Mais de 60 anos após seu lançamento, Embalo (1964), único disco solo de Tenório Jr., volta a soar como em sua primeira prensagem. A nova edição lançada pelo NRC+ preserva a mixagem original, em mono, mantendo a sonoridade e a textura que marcaram uma das obras mais importantes da era do samba-jazz.
“Estamos mantendo a originalidade de um material que foi lançado em mono. Não há registro de outra mixagem ou lançamento que tenha sido feito em estéreo”, explica Marcos Abreu, engenheiro de som do NRC.
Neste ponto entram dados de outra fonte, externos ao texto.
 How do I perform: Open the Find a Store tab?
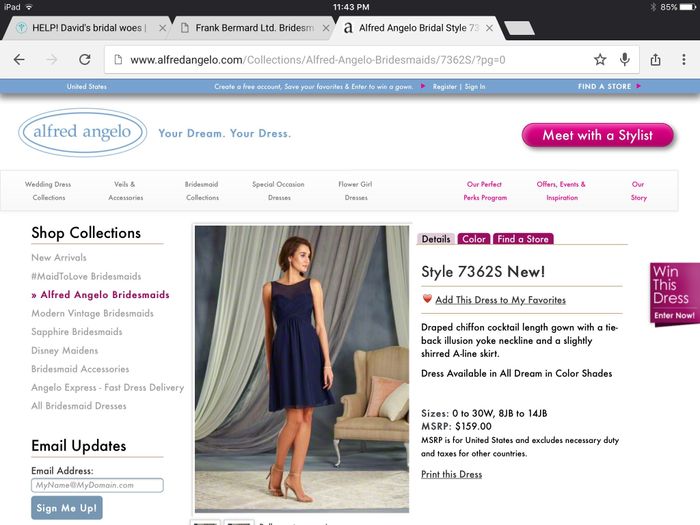click(x=522, y=239)
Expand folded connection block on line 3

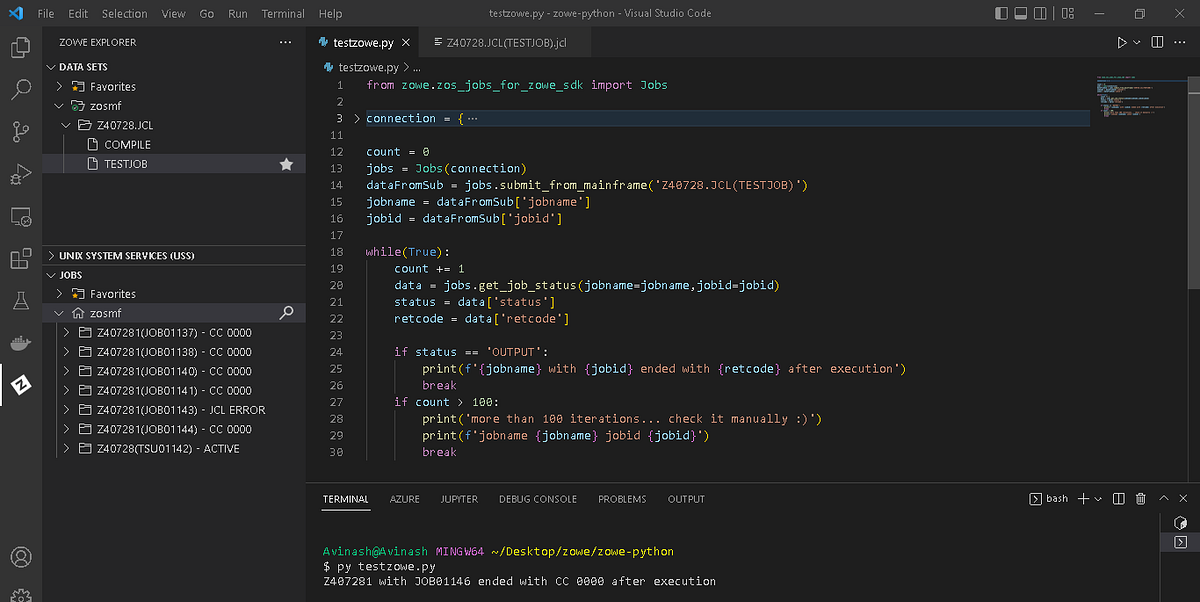(357, 119)
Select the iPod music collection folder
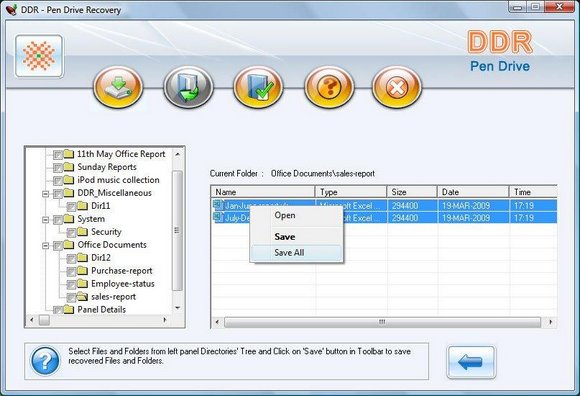This screenshot has height=396, width=580. pyautogui.click(x=118, y=180)
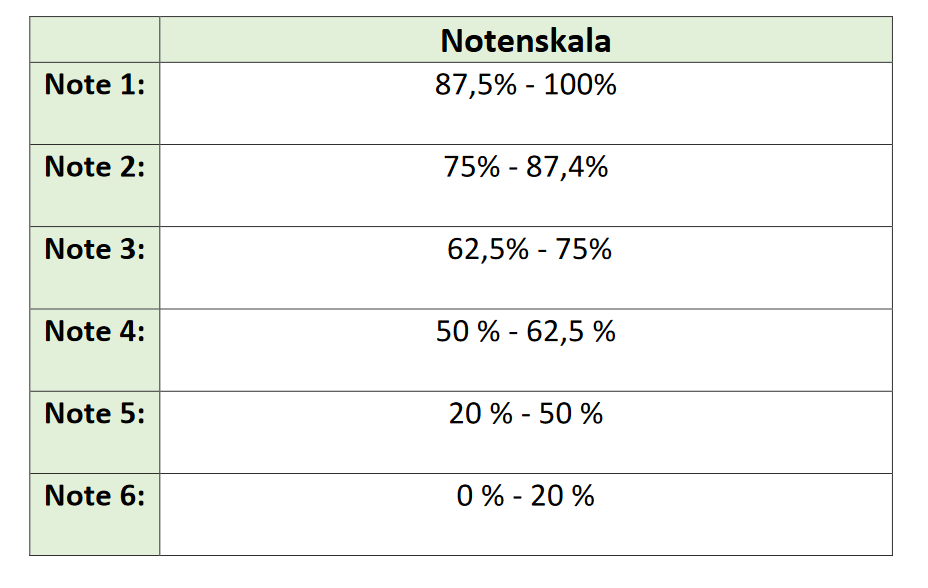Click the digit 6 in Note 6 label
The width and height of the screenshot is (928, 588).
pos(128,496)
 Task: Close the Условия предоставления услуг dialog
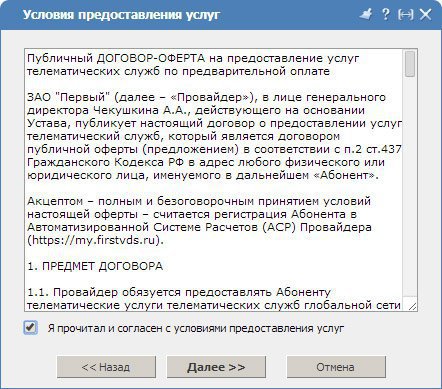tap(426, 14)
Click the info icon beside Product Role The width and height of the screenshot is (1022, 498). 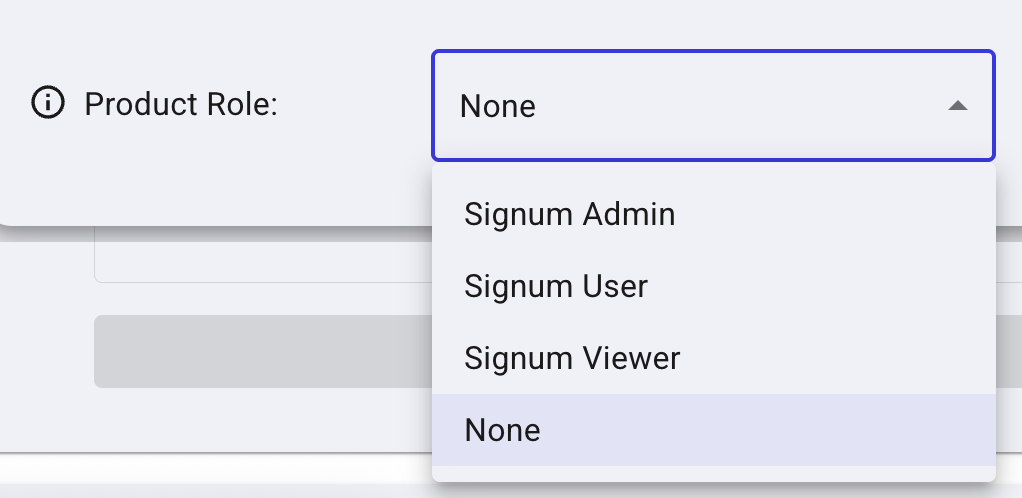(x=48, y=103)
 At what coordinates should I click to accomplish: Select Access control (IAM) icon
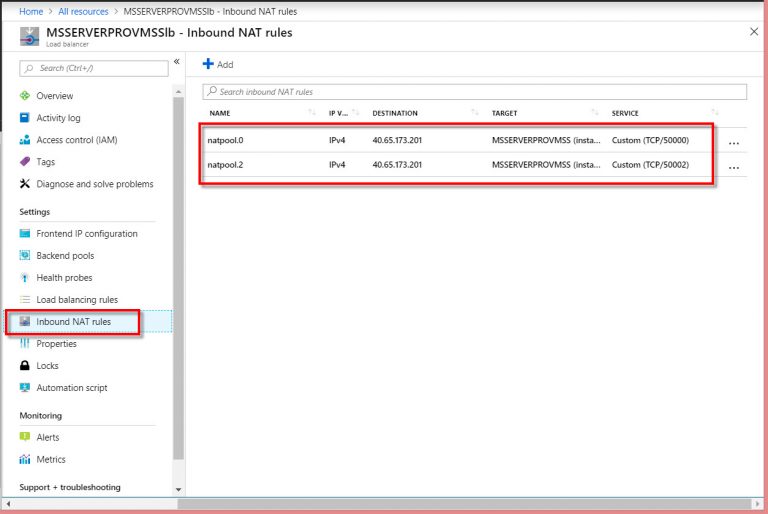25,140
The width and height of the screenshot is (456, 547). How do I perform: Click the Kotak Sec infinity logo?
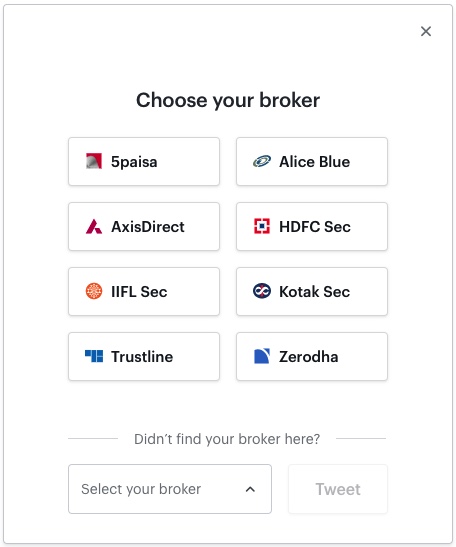(x=262, y=291)

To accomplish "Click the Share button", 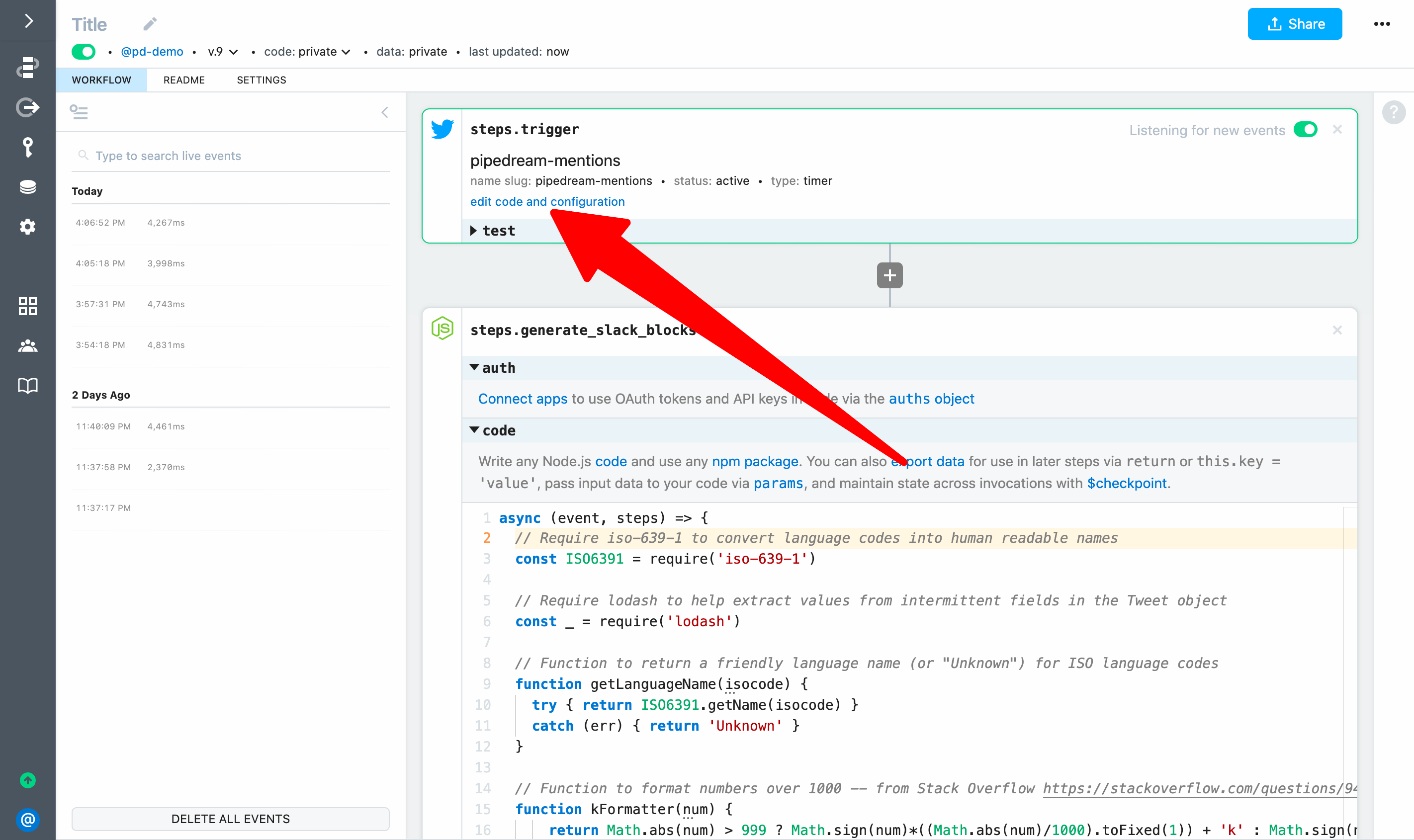I will pos(1294,24).
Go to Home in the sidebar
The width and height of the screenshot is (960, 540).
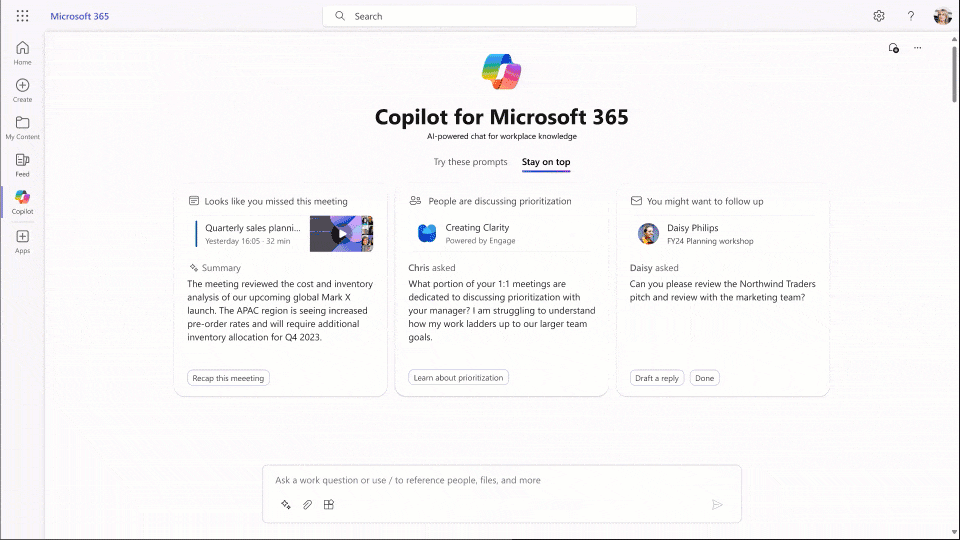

Mas o que significa um disco em mono? Diferentemente do estéreo, no qual instrumentos e vozes são distribuídos entre os canais esquerdo e direito, o mono concentra todo o som em um único canal, de forma centralizada. É como se toda a música viesse de um ponto só, sem separação espacial.
Nos anos 1960, ainda que a tecnologia estéreo já existisse, o mono seguia sendo o formato mais utilizado nas gravações brasileiras. À época, a saída para garantir profundidade ao som era se valer de recursos espaciais práticos.
“Em alguns discos em mono, você consegue ouvir instrumentos mais à frente, outros mais ao fundo…Isso porque as gravações aconteciam com poucos microfones ou mesmo um só, e a mixagem era feita pela distância entre o instrumento e o microfone”, afirma Abreu.
Com o tempo, essa profundidade foi sendo aplicada de forma digital. Hoje, com inúmeros canais à disposição, é comum que os instrumentos sejam gravados separadamente, facilitando o trabalho de mixagem.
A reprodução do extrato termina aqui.